[Record set Boundary: Start]

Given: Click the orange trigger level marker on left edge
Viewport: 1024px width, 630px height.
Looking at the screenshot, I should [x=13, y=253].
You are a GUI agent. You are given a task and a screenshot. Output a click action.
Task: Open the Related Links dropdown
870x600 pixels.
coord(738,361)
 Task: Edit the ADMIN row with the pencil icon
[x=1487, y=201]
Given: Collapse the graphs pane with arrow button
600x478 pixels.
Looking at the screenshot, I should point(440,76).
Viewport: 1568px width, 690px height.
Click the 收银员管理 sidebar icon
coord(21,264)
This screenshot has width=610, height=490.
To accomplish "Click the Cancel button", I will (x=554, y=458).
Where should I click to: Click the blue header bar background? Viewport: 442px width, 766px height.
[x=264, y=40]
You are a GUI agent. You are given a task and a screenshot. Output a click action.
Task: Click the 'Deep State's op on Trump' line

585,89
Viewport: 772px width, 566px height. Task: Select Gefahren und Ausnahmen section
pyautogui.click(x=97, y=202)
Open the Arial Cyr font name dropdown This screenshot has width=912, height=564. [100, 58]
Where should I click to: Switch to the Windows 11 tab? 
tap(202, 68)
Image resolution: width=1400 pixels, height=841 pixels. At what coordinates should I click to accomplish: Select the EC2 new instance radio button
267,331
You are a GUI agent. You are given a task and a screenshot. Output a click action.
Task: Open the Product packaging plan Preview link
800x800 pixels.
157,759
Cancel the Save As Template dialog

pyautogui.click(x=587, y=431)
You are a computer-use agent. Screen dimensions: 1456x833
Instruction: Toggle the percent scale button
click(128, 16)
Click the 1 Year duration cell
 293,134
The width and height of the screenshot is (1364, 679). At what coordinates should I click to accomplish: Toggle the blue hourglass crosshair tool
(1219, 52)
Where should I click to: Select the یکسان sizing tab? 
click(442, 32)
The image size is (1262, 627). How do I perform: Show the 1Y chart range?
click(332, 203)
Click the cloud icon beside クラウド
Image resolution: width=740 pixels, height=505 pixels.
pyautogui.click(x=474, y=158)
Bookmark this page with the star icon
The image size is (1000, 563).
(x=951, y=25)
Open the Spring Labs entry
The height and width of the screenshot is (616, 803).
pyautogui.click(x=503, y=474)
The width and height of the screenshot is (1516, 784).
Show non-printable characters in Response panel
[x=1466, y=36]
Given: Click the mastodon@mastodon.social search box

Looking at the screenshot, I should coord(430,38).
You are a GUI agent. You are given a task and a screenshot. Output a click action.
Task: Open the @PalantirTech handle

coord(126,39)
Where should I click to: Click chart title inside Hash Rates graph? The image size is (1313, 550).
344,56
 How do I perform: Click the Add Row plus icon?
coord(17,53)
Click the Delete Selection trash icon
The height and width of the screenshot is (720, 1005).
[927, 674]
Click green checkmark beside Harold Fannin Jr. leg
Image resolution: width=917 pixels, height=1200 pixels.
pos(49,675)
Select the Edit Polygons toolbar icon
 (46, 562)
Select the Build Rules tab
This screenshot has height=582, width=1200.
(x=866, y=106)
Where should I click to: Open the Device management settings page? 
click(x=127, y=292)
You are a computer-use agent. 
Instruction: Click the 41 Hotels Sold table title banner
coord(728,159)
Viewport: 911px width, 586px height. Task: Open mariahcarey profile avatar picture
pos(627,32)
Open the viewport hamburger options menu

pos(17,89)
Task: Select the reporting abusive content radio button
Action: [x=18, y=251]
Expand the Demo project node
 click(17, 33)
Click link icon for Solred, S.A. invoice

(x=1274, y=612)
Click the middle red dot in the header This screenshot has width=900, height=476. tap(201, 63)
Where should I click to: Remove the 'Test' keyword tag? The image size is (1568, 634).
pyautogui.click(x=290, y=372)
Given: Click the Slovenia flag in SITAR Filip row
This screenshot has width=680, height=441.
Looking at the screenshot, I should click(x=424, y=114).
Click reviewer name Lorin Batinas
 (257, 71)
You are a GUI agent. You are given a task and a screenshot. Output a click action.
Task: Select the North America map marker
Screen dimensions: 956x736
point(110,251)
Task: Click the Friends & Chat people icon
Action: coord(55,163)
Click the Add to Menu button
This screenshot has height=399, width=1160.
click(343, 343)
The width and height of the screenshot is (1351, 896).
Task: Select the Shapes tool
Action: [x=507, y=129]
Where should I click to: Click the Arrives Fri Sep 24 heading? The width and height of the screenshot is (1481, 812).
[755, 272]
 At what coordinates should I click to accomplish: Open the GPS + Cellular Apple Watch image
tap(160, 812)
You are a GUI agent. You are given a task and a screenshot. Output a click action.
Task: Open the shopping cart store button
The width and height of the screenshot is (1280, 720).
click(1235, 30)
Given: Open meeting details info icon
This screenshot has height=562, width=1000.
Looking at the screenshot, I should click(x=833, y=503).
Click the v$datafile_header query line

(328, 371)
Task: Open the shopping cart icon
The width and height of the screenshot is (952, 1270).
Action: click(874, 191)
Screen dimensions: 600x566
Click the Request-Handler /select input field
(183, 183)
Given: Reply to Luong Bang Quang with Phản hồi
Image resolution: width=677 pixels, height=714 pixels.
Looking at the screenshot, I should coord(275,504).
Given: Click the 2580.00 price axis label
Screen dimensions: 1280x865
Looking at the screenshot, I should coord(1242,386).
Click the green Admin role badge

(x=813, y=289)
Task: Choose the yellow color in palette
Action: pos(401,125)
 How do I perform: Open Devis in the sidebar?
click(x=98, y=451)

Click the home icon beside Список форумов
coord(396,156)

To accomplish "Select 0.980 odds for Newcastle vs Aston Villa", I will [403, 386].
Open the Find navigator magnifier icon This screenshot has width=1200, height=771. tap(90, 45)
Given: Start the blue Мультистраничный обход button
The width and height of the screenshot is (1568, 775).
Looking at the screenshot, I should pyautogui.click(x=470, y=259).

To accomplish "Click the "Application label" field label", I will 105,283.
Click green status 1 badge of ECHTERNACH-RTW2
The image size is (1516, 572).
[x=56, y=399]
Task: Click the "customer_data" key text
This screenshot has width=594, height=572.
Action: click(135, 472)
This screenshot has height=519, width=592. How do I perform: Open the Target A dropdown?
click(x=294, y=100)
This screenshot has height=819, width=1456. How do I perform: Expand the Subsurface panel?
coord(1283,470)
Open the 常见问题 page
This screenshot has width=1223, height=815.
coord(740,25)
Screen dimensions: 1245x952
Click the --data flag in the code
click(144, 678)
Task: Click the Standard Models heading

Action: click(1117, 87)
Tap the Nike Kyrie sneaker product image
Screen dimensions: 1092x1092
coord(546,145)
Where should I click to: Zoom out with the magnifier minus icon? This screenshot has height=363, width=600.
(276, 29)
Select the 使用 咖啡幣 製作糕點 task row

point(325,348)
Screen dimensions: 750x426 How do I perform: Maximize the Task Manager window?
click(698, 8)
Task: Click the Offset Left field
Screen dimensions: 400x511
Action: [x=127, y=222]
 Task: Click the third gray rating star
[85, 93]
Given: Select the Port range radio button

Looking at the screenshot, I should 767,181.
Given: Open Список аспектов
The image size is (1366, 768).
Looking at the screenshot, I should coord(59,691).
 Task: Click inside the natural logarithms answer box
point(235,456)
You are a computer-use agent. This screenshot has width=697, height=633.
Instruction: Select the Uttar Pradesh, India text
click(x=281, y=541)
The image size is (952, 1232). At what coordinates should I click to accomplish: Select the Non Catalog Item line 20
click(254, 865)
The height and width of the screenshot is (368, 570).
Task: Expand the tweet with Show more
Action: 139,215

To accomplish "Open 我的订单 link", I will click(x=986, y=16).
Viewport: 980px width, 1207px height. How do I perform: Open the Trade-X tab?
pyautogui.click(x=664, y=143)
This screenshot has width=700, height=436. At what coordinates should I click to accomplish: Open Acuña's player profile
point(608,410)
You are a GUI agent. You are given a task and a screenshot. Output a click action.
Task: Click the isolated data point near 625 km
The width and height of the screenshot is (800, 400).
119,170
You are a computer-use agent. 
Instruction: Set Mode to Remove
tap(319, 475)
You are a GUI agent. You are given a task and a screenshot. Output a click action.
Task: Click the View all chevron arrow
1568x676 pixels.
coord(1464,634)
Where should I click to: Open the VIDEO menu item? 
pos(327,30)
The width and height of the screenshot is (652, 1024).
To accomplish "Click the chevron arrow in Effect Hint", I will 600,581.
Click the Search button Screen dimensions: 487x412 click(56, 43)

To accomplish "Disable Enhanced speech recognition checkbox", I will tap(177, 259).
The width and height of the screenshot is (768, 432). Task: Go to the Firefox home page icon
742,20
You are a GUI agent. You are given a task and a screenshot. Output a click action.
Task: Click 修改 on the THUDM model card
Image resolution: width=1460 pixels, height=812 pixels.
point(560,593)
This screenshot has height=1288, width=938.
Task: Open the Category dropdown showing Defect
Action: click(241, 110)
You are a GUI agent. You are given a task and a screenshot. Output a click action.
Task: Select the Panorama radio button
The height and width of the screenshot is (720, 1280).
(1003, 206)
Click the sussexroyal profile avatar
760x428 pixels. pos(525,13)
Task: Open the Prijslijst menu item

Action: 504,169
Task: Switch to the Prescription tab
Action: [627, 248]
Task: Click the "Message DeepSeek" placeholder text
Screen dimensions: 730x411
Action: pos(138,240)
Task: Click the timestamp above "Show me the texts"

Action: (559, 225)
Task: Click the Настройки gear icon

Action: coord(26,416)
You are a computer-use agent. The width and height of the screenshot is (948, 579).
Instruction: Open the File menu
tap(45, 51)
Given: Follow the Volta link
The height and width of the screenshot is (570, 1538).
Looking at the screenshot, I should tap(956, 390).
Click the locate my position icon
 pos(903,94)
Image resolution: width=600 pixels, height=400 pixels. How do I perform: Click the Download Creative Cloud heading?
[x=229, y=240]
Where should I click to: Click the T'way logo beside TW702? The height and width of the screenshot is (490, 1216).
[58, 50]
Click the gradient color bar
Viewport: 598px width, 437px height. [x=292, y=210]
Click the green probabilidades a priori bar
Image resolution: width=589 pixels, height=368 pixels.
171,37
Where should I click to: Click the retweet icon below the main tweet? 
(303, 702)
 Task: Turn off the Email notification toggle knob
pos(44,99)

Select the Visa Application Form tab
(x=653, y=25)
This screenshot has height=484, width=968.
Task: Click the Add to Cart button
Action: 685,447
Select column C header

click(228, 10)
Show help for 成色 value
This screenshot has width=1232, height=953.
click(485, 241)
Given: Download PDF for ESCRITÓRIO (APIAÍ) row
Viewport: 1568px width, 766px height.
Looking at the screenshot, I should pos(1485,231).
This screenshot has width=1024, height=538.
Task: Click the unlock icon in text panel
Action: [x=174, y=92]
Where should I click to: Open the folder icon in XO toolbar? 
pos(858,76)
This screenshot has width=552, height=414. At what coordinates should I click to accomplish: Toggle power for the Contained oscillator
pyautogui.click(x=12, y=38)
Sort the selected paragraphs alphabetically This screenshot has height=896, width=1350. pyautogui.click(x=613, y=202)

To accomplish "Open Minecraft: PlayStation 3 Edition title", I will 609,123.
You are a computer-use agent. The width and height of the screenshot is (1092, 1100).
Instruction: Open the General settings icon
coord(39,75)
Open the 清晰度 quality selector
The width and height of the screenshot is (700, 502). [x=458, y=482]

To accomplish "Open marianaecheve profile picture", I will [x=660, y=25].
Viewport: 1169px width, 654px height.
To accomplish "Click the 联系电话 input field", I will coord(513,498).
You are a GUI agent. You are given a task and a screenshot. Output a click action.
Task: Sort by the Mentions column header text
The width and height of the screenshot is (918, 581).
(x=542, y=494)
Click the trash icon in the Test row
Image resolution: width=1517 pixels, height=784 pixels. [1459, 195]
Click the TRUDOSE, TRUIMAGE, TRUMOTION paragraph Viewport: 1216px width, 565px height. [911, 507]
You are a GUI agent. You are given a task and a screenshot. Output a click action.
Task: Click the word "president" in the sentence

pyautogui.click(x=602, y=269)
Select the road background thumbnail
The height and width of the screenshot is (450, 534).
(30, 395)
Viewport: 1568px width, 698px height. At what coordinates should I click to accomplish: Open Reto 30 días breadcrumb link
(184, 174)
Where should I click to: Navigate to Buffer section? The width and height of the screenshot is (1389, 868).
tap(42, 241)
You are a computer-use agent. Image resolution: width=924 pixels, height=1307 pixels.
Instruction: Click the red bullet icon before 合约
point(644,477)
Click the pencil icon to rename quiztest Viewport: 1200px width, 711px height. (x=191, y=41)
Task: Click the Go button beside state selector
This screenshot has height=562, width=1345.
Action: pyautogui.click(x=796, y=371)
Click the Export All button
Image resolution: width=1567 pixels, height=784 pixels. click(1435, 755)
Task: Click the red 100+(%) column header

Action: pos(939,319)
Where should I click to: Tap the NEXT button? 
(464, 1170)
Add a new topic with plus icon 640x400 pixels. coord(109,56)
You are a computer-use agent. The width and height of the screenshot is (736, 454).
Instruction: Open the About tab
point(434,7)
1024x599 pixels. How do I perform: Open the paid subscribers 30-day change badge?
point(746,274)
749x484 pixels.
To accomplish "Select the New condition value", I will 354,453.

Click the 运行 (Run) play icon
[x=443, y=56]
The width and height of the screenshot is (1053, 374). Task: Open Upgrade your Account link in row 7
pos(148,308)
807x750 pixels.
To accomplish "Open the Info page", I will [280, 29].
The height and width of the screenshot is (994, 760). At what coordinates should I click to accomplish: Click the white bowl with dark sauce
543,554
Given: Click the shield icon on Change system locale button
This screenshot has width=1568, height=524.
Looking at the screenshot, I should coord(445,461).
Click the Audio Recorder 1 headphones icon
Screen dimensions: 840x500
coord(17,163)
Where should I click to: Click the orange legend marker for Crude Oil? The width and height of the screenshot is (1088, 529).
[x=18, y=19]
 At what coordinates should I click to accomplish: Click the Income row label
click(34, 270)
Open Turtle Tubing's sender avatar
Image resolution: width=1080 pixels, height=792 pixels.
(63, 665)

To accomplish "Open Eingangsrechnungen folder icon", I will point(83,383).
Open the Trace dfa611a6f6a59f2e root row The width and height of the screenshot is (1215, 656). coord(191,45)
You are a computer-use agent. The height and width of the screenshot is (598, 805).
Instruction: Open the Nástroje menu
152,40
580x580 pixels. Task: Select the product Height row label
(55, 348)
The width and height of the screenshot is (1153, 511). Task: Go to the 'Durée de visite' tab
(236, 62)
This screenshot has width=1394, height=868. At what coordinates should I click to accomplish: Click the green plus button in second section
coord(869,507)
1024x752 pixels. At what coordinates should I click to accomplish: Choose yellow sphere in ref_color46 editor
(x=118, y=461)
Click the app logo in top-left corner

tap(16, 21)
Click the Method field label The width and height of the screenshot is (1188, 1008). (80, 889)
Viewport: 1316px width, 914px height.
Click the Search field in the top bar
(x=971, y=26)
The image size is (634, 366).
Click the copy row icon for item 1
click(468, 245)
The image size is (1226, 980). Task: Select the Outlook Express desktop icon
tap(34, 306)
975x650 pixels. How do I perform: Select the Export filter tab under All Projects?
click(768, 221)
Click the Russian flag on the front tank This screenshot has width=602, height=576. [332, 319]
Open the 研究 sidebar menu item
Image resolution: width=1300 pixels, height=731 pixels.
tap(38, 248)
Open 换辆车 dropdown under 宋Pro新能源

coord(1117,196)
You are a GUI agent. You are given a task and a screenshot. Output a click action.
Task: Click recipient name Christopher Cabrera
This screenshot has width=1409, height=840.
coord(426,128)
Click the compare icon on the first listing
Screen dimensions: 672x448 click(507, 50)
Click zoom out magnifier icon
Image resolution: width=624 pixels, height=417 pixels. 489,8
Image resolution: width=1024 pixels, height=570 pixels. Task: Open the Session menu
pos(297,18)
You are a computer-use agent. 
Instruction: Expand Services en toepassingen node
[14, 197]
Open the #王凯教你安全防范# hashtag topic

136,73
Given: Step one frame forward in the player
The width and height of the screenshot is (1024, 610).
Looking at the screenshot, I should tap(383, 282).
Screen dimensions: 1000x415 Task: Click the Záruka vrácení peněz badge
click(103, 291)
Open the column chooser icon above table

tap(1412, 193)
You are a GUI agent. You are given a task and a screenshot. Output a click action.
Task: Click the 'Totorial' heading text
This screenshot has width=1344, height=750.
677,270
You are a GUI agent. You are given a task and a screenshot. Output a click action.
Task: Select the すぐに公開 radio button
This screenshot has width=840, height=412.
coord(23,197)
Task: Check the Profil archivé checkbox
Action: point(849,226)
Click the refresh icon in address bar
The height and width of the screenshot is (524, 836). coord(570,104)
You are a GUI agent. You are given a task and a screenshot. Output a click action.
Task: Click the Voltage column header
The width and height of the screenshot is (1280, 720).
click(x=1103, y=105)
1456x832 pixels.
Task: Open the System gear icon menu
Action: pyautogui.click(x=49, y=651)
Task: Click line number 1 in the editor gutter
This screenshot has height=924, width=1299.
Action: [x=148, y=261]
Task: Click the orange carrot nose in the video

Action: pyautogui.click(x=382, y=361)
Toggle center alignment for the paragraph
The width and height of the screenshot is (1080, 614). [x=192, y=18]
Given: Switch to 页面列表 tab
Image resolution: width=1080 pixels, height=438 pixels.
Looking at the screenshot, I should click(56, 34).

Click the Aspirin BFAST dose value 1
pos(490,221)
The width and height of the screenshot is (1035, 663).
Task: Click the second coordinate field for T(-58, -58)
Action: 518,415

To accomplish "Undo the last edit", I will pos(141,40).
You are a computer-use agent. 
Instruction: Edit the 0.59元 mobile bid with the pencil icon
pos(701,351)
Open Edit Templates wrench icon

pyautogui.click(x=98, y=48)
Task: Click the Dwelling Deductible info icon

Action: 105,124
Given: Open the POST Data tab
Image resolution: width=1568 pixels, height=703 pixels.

[Record set Boundary: End]

Task statement | Please copy the lines in the records above between the one holding "This screenshot has width=1409, height=840." and the one holding "Given: Step one frame forward in the player", inclusive, exactly and with no other line.

Response area |
This screenshot has width=1409, height=840.
coord(426,128)
Click the compare icon on the first listing
Screen dimensions: 672x448 click(507, 50)
Click zoom out magnifier icon
Image resolution: width=624 pixels, height=417 pixels. 489,8
Image resolution: width=1024 pixels, height=570 pixels. Task: Open the Session menu
pos(297,18)
You are a computer-use agent. 
Instruction: Expand Services en toepassingen node
[14, 197]
Open the #王凯教你安全防范# hashtag topic

136,73
Given: Step one frame forward in the player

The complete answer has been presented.